With more than 4,800 bonds included, the Nasdaq Sustainable Bond Network offers an unrivalled overview of the global market. Ann-Charlotte Eliasson explains how the network is digging into the SDGs, expanding into Asia, and offering additional services to investors
Environmental Finance: Nasdaq launched its Sustainable Bond Network (NSBN) at the end of 2019 – what was the thinking behind the initiative?
Ann-Charlotte Eliasson, head of European debt and sustainable bonds, Nasdaq: The idea behind the Nasdaq Sustainable Bond Network is to increase the transparency of the sustainable bond market by collecting the data that investors need in one location, enabling comparability and aggregation. The intent of the platform is for issuers to showcase their green, social and sustainability bonds to investors, and to allow investors to be able to access, understand, collect and compare sustainable bonds, including their impact. This will give them the opportunity to assess the impact they have contributed to through their investments.
The network is not a typical exchange initiative but rather a response to the sustainable bond market's needs. Nasdaq got into the sustainability bond world in 2015 when we launched a dedicated listing segment for green, social and sustainability bonds on Nasdaq Stockholm; at the time, we were the first exchange doing so. To be eligible for the Sustainable Bond Market, issuers have to fulfil certain criteria, such as annual reporting of use of proceeds, and we also encouraged impact reporting.
When we entered into dialogue with issuers and investors, we found they were quite far from each other regarding relevant measures. It was difficult for issuers to know which indicators that investors would be interested in, and what they should therefore report on. There was a lot of time and energy wasted. We decided to apply the typical responsibility of an exchange – to help issuers and investors come together in as straightforward a way as possible – and apply it to the sustainable bond market. As investors are active all over the world, we realised that what we have observed in the Nordic sustainable bond market was also a challenge elsewhere, so we launched the Nasdaq Sustainable Bond Network.
To be clear, the network is not a listing venue for bonds; it instead collects information on sustainable bonds' use of proceeds, impact, frameworks, certifications, etc. By doing so, in the words of Emilie Béral of Vigeo Eiris, it helps "investors to make data-driven decisions for investment due diligence, selection and monitoring". The collected data is available in regular Nasdaq market data feeds and will also be available in our investor portal that we are launching during the spring.
EF: What distinguishes the NSBN from other initiatives in this area?
ACE: When we launched the network, there were no other platforms where you could easily aggregate impact and allocation figures. As investors' portfolios of sustainable bonds grew, we realised it wouldn't be possible to keep track of annual PDF reports on allocation and impact that have become the norm. Therefore, we wanted to create a platform that would both simplify the reporting from the issuers and the data collection and analysis undertaken by the investors. The Nasdaq Sustainable Bond Network is not just a database, it is a tool that can help both issuers and investors make their processes more efficient.
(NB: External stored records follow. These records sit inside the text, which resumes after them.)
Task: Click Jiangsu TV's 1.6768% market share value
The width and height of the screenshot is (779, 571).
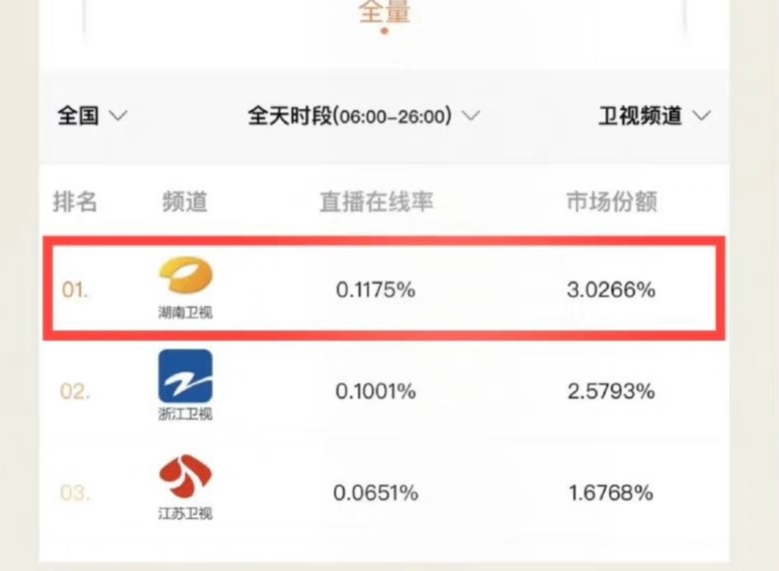Action: coord(611,493)
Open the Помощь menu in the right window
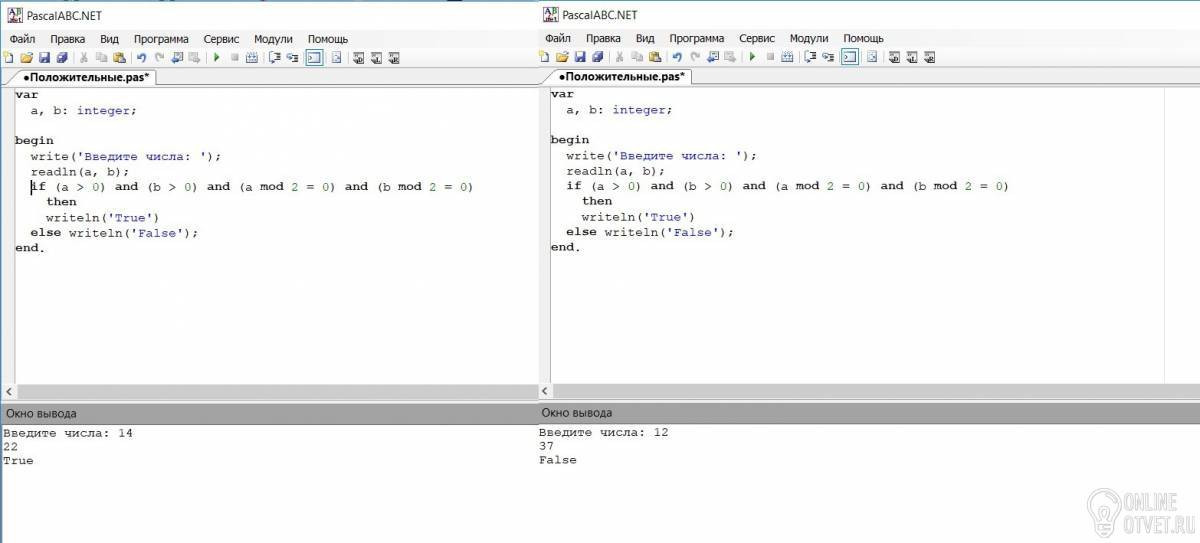Viewport: 1200px width, 543px height. point(863,39)
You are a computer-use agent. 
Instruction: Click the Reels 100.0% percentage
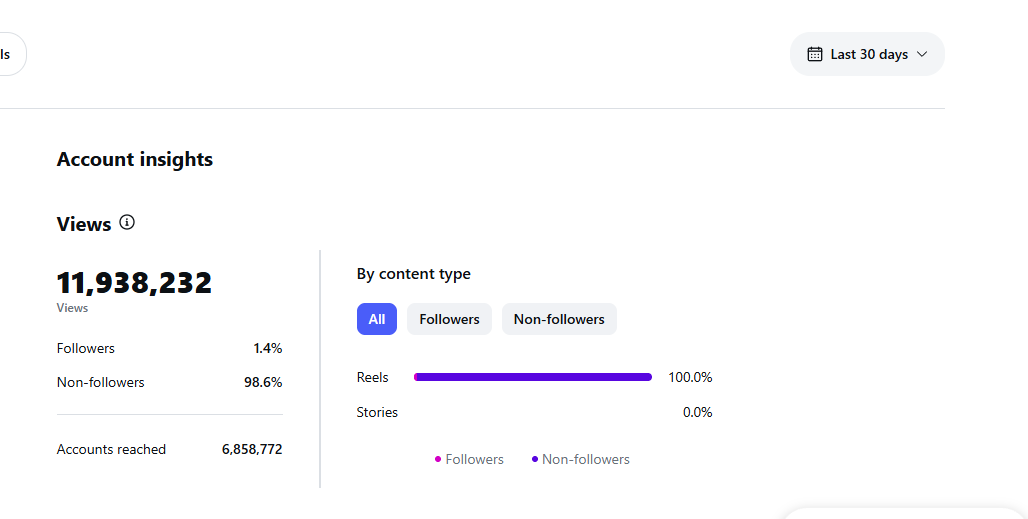[690, 377]
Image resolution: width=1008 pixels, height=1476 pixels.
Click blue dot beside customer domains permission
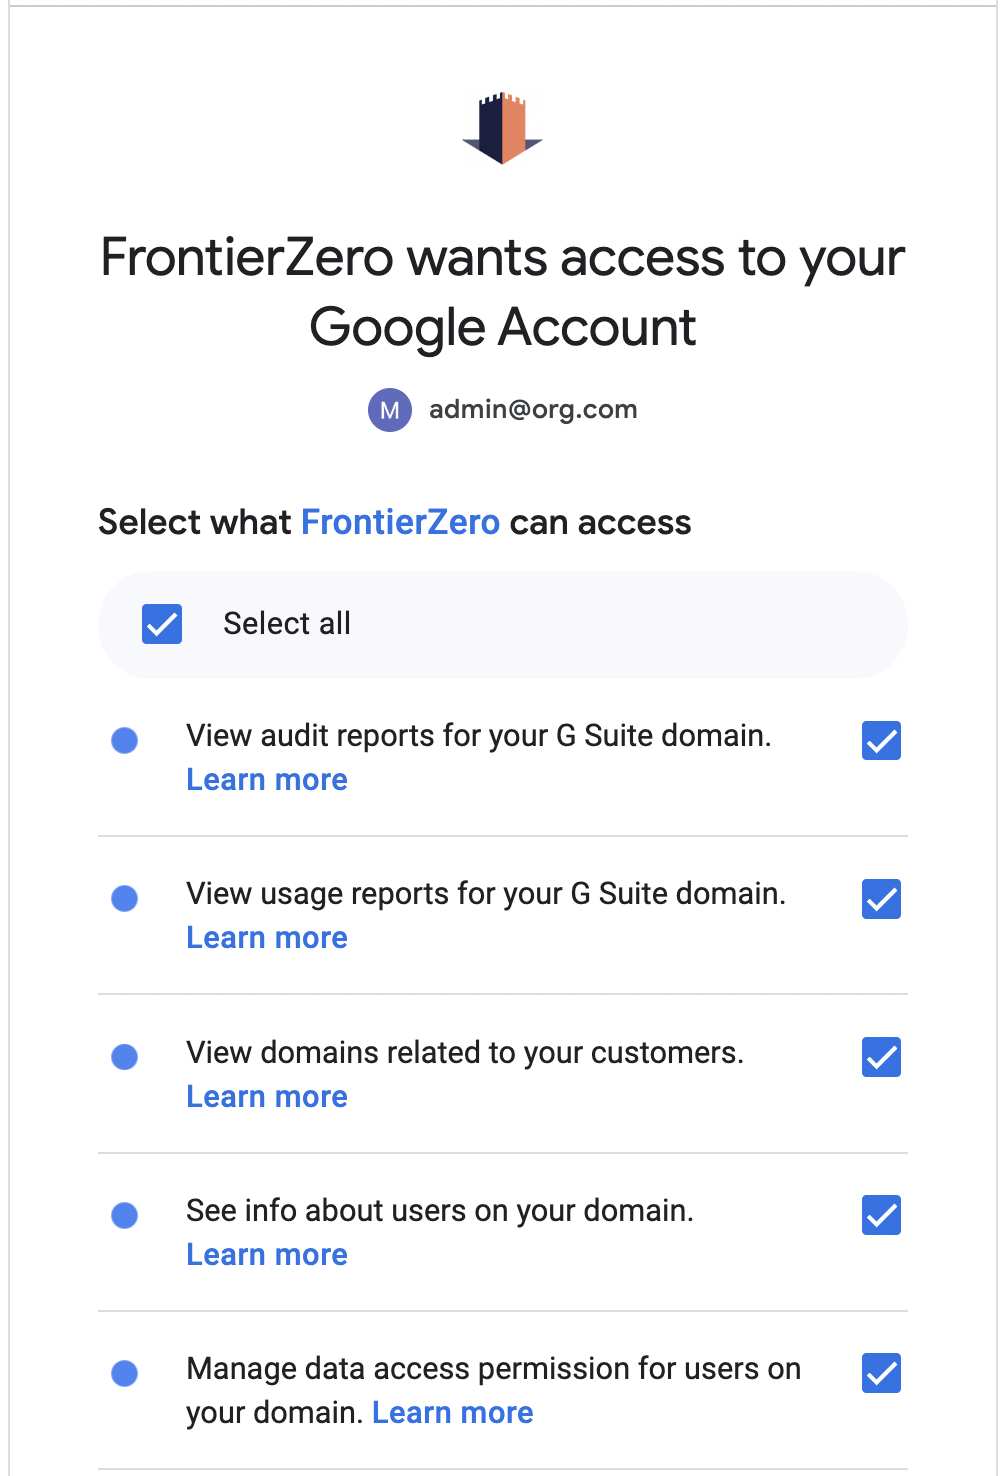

So we looked into what issuers were reporting, talked to investors, and we looked at the analysis that the Climate Bonds Initiative (CBI) carried out on post-issuance reporting. In that process, we realised a local initiative called the Nordic Public Sector Position Paper on Green Bond Impact Reporting had gained a lot of traction. We used that framework as a base for the first draft of our dataset and list of KPIs, and we begin asking issuers to present their data accordingly, and how KPIs that they already presented could be transformed into ours.
EF: How has participation in the NSBN grown since its launch?
ACE: The network now comprises 350 issuers and approximately 4,800 bonds, out of a global universe of around 7,000. Among those issuers, around one-third are Nasdaq ESG transparency partners, who release their sustainable bond reports and detailed data directly to the network. Information on other bonds is collected by Nasdaq using publicly available information which we then transform into our standard to improve comparability between bonds.
After collecting the data, we offer issuers the opportunity to become a Nasdaq ESG transparency partner, which allows them to edit and enrich the data that will be disclosed on the network. If they decide not to, we continue to collect the data ourselves. The reason for this dual approach is that it would be time consuming to get full coverage if we solely relied on the issuers uploading the sustainability information, meaning that the network would be less useful for investors. We now have full coverage of European sustainable bond issues, and we expect to reach full coverage of the Asian market by the time of the launch of the investor portal. We are expecting to reach full global coverage later this year.
We're also really pleased with the increase that we've seen over the last year in the number and breadth of issuers joining the network. When we launched, we started with a handful of very different issuers in terms of both size and geography, such as the very large Fannie Mae, and a number of smaller Swedish firms and a few municipalities in the US and Europe – which illustrated the breath of the network and that the reporting burden was reasonable for smaller issuers as well as larger ones.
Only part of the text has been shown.